US cellphone service providers, including Seven customers Cingular Wireless and Sprint, are counting on wireless data services like downloading games and movies to succeed in order to offset steep declines in the price of phone calls, their core product. That makes Sexton's mission most critical.

Sexton recently talked with CNET News.com about kick-starting mobile data use in the United States, whether Wi-Fi phones are the answer and other topics.

Q: 3G services are hitting the United States. But how much value is there in paying $80 a month for what, on its best day, amounts to a very slow DSL connection?
A: If you're just really a heavy-file power junkie looking for speed, I agree -- it won't meet my needs. But if you're using it with a PDA or phone, and pulling down simpler emails and photos instead of PowerPoints, I think it'll be a pretty good service.

But it's not really fast enough for video, which carriers seem to be banking on quite heavily?
That's where codecs can help. I sit on the board of a company creating better ways to download music onto cellphones. What they and others are doing is making it much easier to run these sorts of music applications. The same thing is happening to video.

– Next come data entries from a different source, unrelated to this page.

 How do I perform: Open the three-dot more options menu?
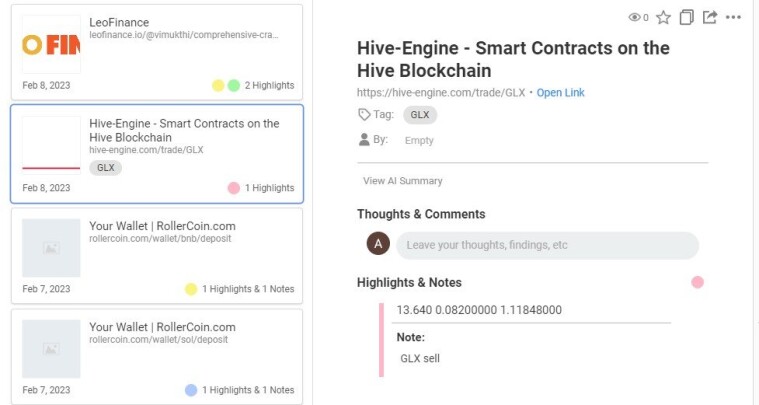pos(733,17)
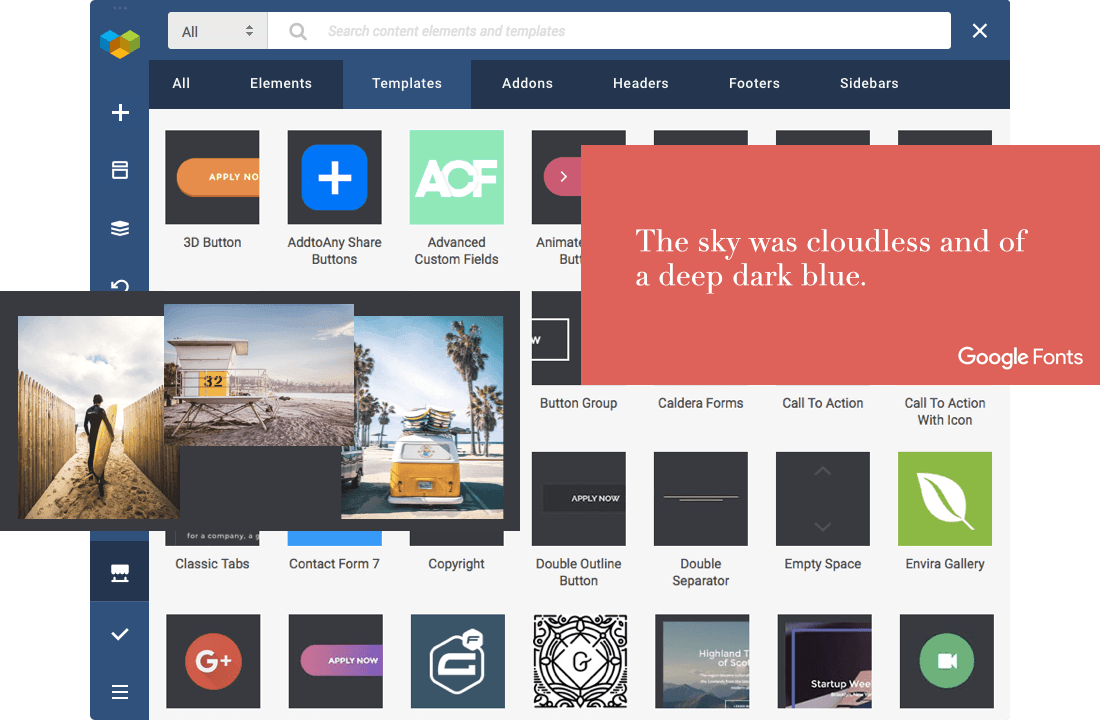This screenshot has height=720, width=1100.
Task: Switch to the Elements tab
Action: (280, 84)
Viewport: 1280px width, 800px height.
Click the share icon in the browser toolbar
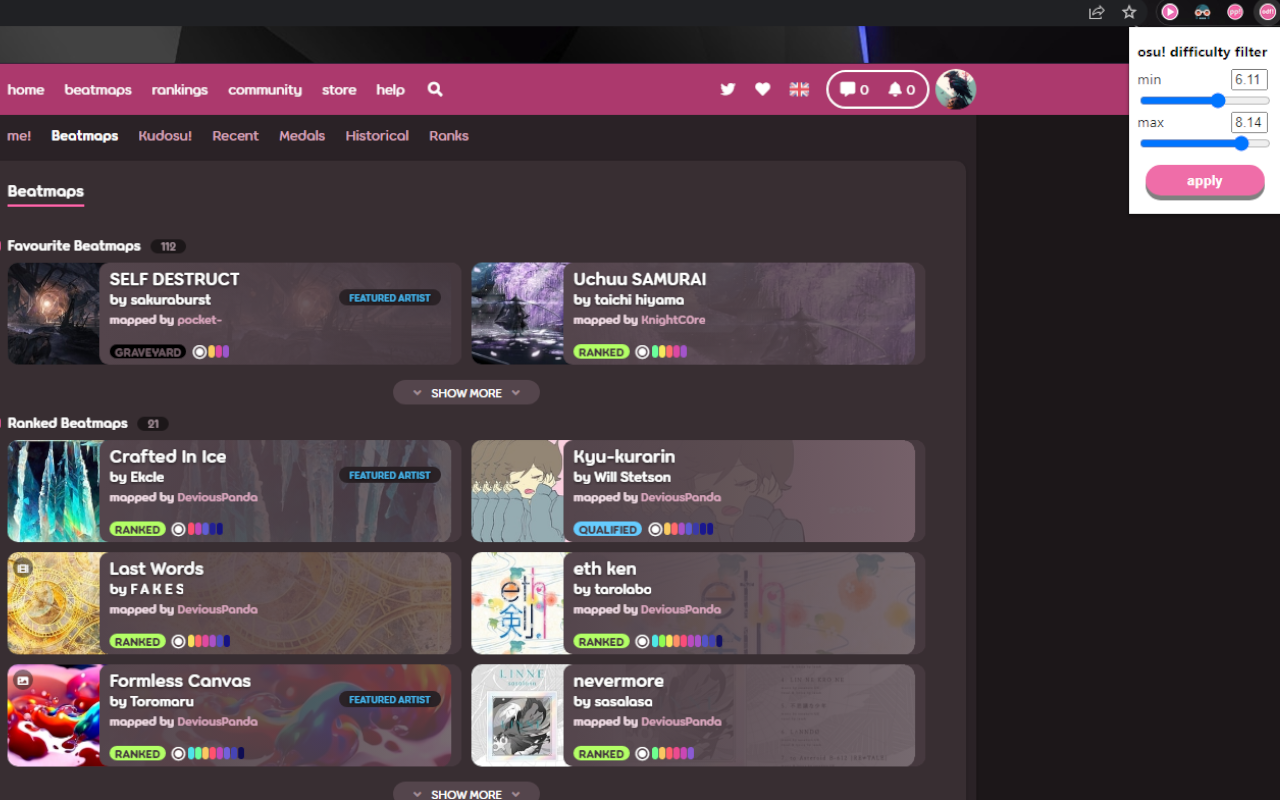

What are carriers doing wrong in their approach now to wireless data?
In the early days, people got ahead of themselves. Now we have colour screens and as a result you're seeing more browsing traffic on phones. Camera phones are definitely helping. Now you're seeing two-megapixel camera phones, which is a lot more data to push across a network. That forces manufactures to have faster processors, better quality screens and more memory.